Why would PEP 393 apply to other implementations than CPython? Regards Antoine. On Fri, 26 Aug 2011 00:01:42 +0000 Dino Viehland <dinov@microsoft.com> wrote:
Guido wrote:
Which reminds me. The PEP does not say what other Python implementations besides CPython should do. presumably Jython and IronPython will continue to use UTF-16, so presumably the language reference will still have to document that strings contain code units (not code points) and the objections Tom Christiansen raised against this will remain true for those versions of Python. (I don't know about PyPy, they can presumably decide when they start their Py3k port.)
OTOH perhaps IronPython 3.3 and Jython 3.3 can use a similar approach and we can lay the narrow build issues to rest? Can someone here speak for them?

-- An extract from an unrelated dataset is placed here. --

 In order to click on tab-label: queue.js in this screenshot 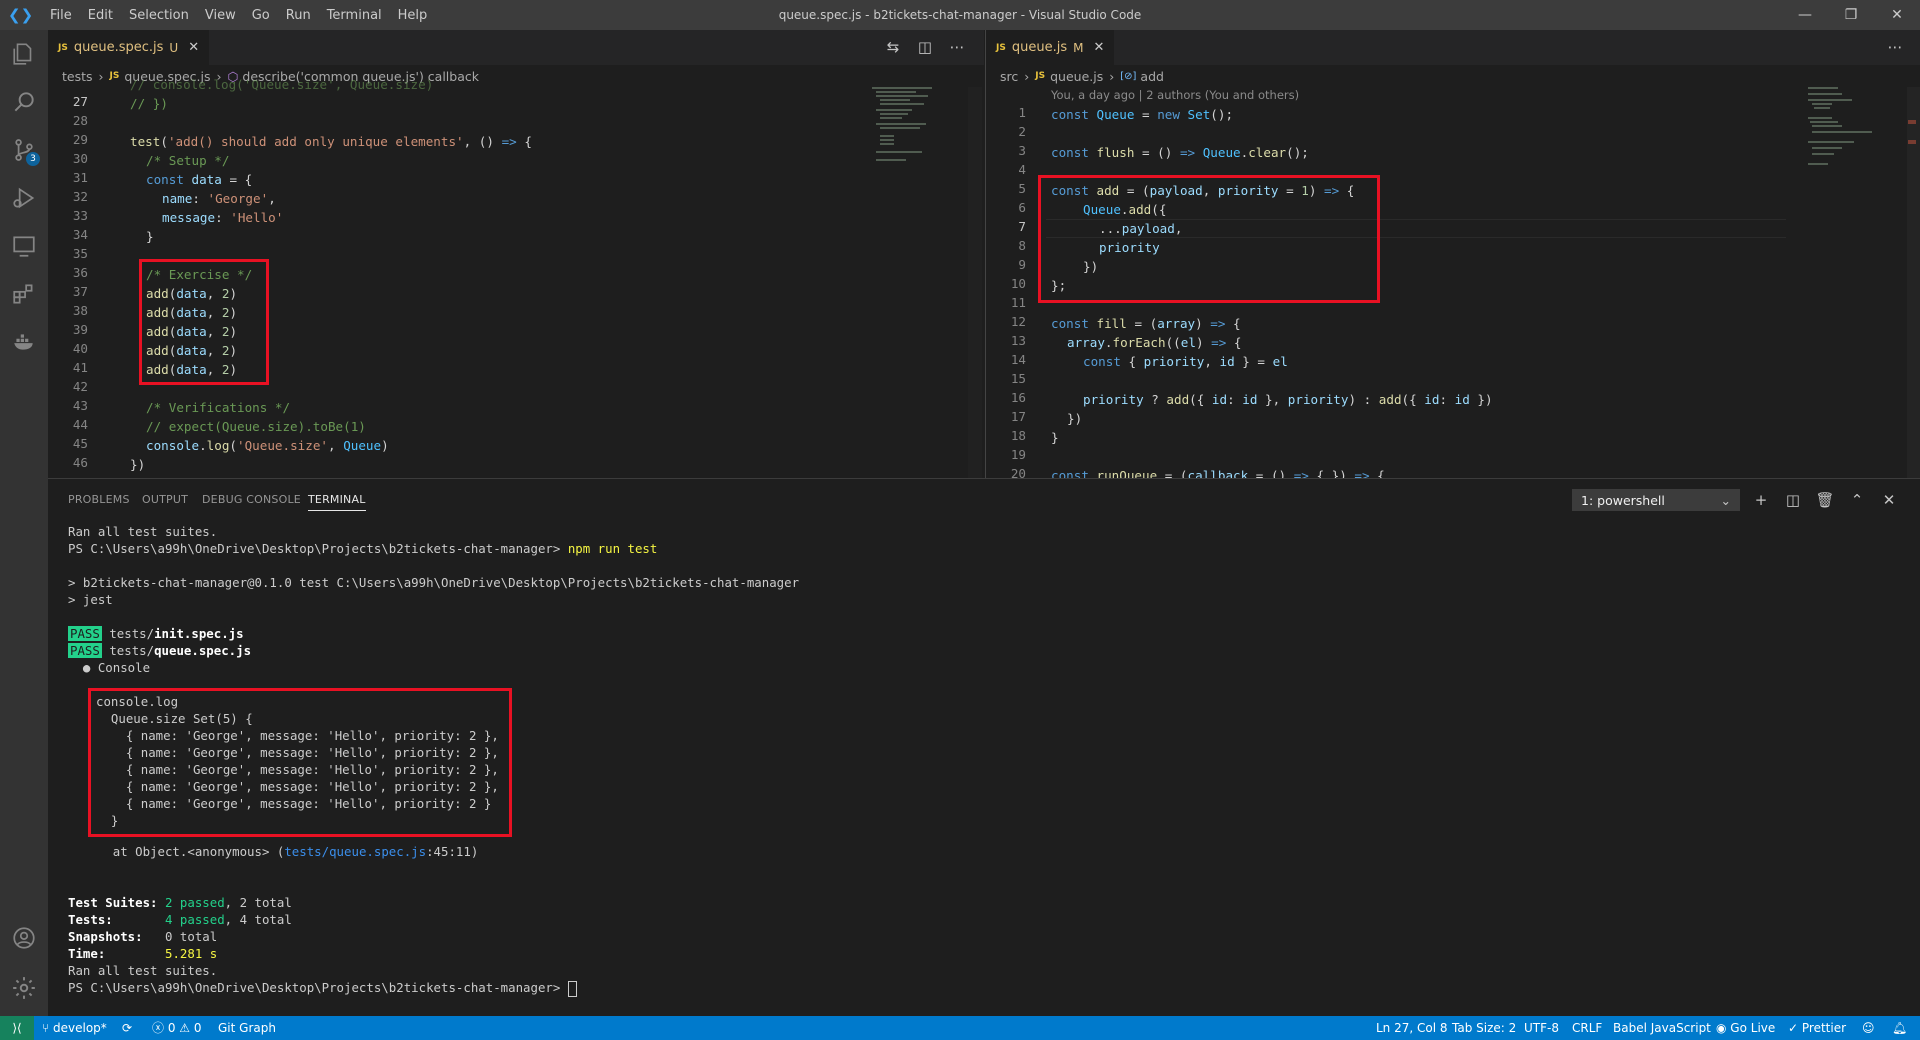, I will do `click(1040, 48)`.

The biggest difficulty for IronPython here would be dealing w/ .NET interop. We can certainly introduce either an IronPython specific string class which is similar to CPython's PyUnicodeObject or we could have multiple distinct .NET types (IronPython.Runtime.AsciiString, System.String, and IronPython.Runtime.Ucs4String) which all appear as the same type to Python.
But when Python is calling a .NET API it's always going to return a System.String which is UTF-16. If we had to check and convert all of those strings when they cross into Python it would be very bad for performance. Presumably we could have a 4th type of "interop" string which lazily computes this but if we start wrapping .Net strings we could also get into object identity issues.
We could stop using System.String in IronPython all together and say when working w/ .NET strings you get the .NET behavior and when working w/ Python strings you get the Python behavior. I'm not sure how weird and confusing that would be but conversion from an Ipy string to a .NET string could remain cheap if both were UTF-16, and conversions from .NET strings to Ipy strings would only happen if the user did so explicitly.
But it's a huge change - it'll almost certainly touch every single source file in IronPython. I would think we'd get 3.2 done first and then think about what to do here.